This article in the esteemed Guardian suggests that the falling costs of renewable energy have tipped the balance of global energy production away from fossil fuels. If true, the end of fossil fuels as our energy source is only a matter of time.
This has significant implications for the future of our planet as a habitable ecosystem, but it has another less obvious benefit. It could make the difference in whether our civilization is able to survive a minor calamity that might otherwise lead to a total loss of industrial-age technology.
The problem is that humans have already extracted all the easy-to-reach fossil fuels. Back when we were entering the Industrial Revolution, coal was practically lying around everywhere. It could easily be extracted with some pickaxes and a cavalier attitude about the value of human life. Nowadays, virtually all that low-hanging fruit is gone. There's no such thing as easy energy. Energy extraction requires advanced technology. Any significant interruption in the juggernaut of civilization could land us in a spot where we're literally incapable of re-starting the machine of energy production.
It's not difficult to imagine doomsday scenarios. A solar flare destroys all integrated circuits. A global weather phenomenon disrupts commerce. A meteor strike brings on a decade of winter. Pandemic flu depopulates vast areas. A mentally-ill President launches a nuclear strike and precipitates a war.

=======

▶ _Work instructions_
Please list every doomsday scenario named in the passage on renewable energy and fossil fuels.

▶ _Listed entries_
=======

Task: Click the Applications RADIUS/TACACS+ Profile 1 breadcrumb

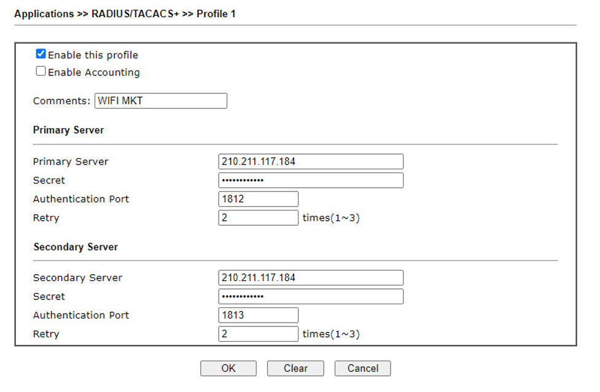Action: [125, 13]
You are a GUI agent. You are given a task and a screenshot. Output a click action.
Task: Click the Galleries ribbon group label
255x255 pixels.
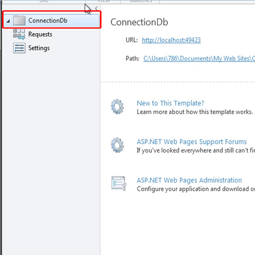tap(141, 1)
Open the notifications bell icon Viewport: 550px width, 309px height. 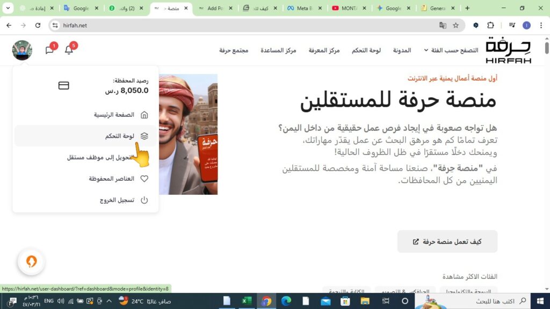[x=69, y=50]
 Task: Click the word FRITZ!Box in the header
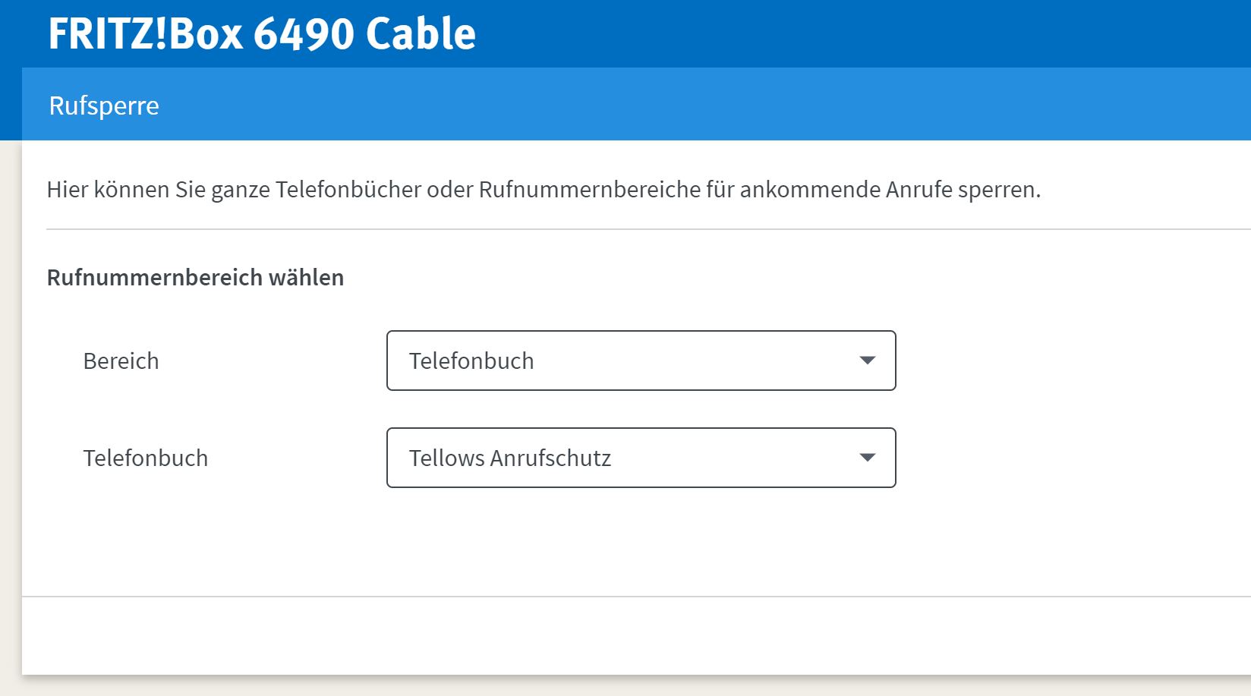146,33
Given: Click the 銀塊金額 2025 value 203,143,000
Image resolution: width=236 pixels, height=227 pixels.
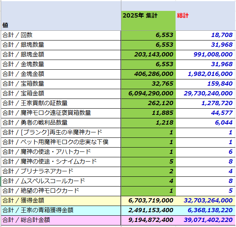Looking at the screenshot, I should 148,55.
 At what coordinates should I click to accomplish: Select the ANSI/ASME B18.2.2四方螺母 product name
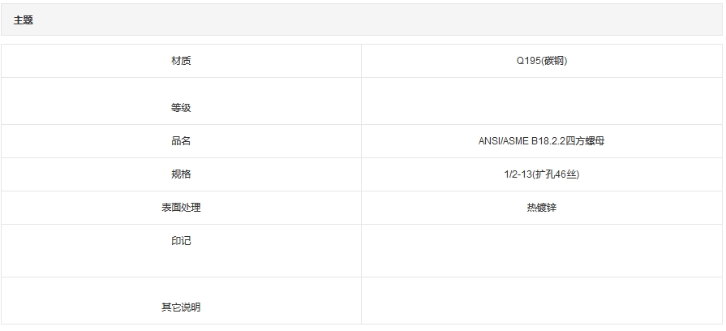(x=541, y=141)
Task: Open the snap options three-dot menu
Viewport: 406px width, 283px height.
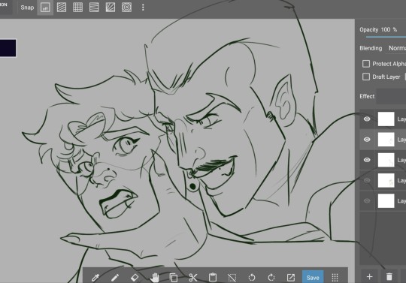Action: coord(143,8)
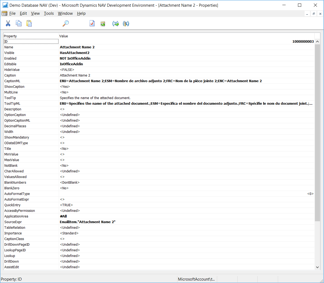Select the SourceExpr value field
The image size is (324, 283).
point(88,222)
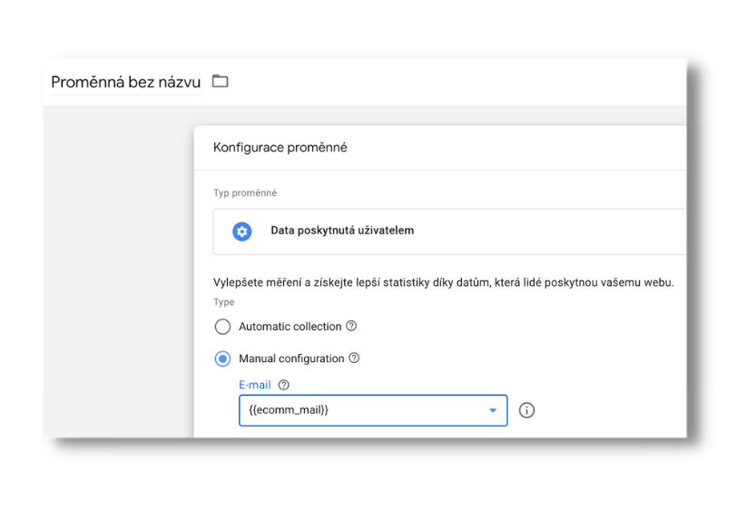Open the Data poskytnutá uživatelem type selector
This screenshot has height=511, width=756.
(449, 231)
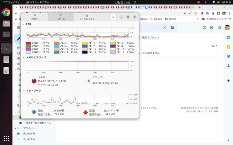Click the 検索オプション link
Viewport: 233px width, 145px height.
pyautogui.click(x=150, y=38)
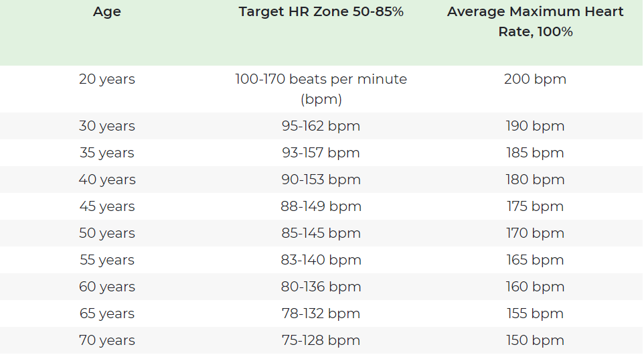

=======

▶ _Answer section_
- A solar flare destroys all integrated circuits.
- A global weather phenomenon disrupts commerce.
- A meteor strike brings on a decade of winter.
- Pandemic flu depopulates vast areas.
- A mentally-ill President launches a nuclear strike and precipitates a war.